05.04.2026 – DON ANTONIO INTERGUGLIELMI
PASQUA
Tante volte forse ci siamo chiesti cosa è la Pasqua; come gli apostoli e coloro che seguivano Gesù tante altre volte avranno pensato che finalmente fosse arrivato il momento di vedere realizzati i loro progetti di riscatto, la loro affermazione, la possibilità di ricevere giustizia.

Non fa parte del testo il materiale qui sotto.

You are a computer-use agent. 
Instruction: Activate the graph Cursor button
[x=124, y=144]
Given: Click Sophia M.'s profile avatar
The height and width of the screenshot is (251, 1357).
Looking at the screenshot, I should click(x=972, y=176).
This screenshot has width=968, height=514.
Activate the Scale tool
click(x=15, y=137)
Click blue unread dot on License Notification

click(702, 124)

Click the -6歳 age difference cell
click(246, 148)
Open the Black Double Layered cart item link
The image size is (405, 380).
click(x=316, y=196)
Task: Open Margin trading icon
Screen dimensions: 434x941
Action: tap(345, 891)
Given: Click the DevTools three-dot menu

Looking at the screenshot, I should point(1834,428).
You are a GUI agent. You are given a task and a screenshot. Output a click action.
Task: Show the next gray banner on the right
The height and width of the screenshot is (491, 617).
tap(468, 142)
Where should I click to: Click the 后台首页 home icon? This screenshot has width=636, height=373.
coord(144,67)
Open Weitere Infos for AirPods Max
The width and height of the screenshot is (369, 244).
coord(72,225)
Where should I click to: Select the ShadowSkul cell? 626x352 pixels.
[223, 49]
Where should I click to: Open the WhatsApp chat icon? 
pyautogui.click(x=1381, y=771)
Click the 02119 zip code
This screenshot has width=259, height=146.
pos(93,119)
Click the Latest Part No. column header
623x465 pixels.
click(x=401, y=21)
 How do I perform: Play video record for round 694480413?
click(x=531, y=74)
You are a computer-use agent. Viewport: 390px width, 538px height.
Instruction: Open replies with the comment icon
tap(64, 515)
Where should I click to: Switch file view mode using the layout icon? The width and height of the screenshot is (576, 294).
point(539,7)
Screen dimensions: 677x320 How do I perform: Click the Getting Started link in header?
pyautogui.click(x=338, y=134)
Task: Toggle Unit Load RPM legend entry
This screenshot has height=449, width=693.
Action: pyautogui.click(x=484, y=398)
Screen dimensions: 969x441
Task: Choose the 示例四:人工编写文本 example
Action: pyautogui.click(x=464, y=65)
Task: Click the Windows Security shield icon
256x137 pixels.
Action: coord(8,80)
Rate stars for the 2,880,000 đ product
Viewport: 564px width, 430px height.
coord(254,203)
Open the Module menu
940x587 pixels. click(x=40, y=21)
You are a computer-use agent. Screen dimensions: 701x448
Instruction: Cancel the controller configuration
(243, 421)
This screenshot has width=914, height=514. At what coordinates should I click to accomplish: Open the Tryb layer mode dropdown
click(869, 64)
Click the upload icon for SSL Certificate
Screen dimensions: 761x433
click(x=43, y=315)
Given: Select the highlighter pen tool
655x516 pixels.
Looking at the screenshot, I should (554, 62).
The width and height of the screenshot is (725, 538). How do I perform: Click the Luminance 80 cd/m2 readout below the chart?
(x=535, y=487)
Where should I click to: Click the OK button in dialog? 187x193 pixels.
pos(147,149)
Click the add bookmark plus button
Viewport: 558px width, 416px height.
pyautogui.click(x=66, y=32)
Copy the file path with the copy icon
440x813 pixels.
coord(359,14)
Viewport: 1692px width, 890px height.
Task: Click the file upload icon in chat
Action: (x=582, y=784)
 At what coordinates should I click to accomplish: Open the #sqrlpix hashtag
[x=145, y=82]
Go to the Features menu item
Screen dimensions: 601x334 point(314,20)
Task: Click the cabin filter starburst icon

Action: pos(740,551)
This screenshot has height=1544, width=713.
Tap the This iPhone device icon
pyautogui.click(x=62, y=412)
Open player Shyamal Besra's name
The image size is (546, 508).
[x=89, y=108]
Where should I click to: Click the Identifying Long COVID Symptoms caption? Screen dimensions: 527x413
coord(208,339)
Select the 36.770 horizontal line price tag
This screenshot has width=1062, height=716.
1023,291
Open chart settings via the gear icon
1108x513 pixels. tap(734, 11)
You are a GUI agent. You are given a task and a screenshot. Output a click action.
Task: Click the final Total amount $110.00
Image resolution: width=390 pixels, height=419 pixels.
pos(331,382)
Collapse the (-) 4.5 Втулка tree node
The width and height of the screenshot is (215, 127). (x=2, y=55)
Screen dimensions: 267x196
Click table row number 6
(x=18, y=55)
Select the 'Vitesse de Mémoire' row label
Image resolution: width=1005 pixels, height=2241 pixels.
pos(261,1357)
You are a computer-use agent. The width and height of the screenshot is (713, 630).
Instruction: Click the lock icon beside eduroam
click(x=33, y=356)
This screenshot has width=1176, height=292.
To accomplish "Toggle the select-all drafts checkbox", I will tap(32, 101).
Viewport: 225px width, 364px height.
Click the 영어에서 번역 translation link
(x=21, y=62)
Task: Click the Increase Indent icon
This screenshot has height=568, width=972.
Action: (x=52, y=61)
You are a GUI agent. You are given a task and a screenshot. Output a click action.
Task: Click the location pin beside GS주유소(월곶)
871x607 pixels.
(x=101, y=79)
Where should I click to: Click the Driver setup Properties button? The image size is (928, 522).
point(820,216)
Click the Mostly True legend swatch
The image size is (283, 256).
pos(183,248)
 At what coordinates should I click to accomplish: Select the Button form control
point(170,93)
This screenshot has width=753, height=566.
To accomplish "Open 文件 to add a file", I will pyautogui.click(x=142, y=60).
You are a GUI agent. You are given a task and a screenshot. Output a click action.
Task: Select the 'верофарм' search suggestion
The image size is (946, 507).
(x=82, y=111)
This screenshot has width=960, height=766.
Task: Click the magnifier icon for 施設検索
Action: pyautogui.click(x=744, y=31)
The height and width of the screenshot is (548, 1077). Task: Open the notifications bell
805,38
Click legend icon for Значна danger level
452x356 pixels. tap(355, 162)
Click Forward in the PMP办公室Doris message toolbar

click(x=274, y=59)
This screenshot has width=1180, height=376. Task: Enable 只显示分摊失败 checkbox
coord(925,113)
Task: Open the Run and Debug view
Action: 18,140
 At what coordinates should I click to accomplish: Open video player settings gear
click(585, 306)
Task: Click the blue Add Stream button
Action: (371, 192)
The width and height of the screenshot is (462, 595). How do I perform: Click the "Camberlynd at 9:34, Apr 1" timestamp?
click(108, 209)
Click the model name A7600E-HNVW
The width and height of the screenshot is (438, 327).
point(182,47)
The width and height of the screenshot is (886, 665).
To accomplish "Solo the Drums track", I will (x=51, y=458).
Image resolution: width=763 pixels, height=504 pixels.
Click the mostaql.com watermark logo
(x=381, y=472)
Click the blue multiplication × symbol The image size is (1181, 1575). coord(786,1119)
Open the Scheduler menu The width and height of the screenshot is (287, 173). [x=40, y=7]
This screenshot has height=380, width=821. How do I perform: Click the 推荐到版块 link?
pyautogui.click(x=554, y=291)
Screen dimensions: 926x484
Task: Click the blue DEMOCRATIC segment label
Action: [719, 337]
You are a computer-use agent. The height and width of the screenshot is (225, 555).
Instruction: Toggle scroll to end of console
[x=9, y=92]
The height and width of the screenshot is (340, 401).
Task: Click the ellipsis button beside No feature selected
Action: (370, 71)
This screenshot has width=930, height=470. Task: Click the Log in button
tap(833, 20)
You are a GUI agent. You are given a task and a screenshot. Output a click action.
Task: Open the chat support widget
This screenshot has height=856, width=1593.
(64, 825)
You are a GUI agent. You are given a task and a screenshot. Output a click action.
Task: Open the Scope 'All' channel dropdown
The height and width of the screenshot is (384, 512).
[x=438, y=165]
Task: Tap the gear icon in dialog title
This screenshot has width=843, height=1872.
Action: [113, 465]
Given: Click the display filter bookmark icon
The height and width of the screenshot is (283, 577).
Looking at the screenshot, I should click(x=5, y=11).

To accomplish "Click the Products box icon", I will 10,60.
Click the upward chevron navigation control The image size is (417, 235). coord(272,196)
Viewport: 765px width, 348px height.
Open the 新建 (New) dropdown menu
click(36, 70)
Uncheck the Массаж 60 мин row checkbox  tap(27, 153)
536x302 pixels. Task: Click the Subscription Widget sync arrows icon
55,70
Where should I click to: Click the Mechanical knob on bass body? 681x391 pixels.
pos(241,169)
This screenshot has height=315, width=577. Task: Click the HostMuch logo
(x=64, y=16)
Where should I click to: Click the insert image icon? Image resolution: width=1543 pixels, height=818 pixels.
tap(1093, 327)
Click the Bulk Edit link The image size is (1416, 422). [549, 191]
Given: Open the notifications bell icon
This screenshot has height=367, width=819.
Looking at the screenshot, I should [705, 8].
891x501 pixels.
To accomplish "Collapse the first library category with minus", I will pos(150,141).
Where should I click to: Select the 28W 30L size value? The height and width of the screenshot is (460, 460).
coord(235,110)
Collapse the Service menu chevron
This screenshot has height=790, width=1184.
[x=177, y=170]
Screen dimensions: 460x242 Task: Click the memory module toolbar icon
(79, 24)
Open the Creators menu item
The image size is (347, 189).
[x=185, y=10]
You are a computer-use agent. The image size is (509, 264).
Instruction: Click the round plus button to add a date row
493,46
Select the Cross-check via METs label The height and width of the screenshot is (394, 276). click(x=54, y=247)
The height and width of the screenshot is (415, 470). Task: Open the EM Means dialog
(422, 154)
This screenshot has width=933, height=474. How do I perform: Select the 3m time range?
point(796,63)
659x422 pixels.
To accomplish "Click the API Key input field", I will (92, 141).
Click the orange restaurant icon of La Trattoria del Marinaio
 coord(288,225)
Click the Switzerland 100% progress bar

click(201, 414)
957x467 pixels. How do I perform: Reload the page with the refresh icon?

E invece… dinanzi alla Croce, all’insuccesso, alla sofferenza, alla delusione per i nostri progetti non realizzati, proprio come i discepoli abbiamo provato un senso di vuoto: era la delusione per una promessa non mantenuta, un senso di smarrimento e di paura. Questo devono aver provato gli apostoli e Maria, che però rimane al fianco di Suo figlio con l’apostolo Giovanni, dal venerdì della Passione di Gesù.
Sono gli stessi sentimenti che possiamo sperimentare nella nostra vita quando manca l’esperienza della Resurrezione, se mai abbiamo scoperto che esiste una realtà diversa da quella dei nostri progetti e delle nostre idee di felicità, che poi, anche quando si realizzano, ci deludono.
Tutto cambia quando incontriamo Cristo Risorto! Un incontro che ci fa scoprire che c’è qualcosa di molto più bello e profondo nella vita, e che possiamo riceverlo già in questa notte della Veglia Pasquale, accogliendo lo Spirito di Cristo Risorto. Si apre il Cielo, la delusione diventa stupore e gioia, si ripete anche per noi l’esperienza delle donne che vanno piangendo al sepolcro, pensando di trovare un morto e invece incontrano Cristo Risorto.
Perché non siamo destinati al fallimento e al non senso, né a rimanere senza Speranza: Cristo è venuto per salvarci da tutto questo, ci ha conquistato la vita Eterna! Già adesso, nella nostra realtà, non in una alienazione, ma proprio in quello che stiamo vivendo.
L’augurio per tutti noi è che possiamo oggi ricevere questa esperienza, intimamente consolati nel nostro cuore.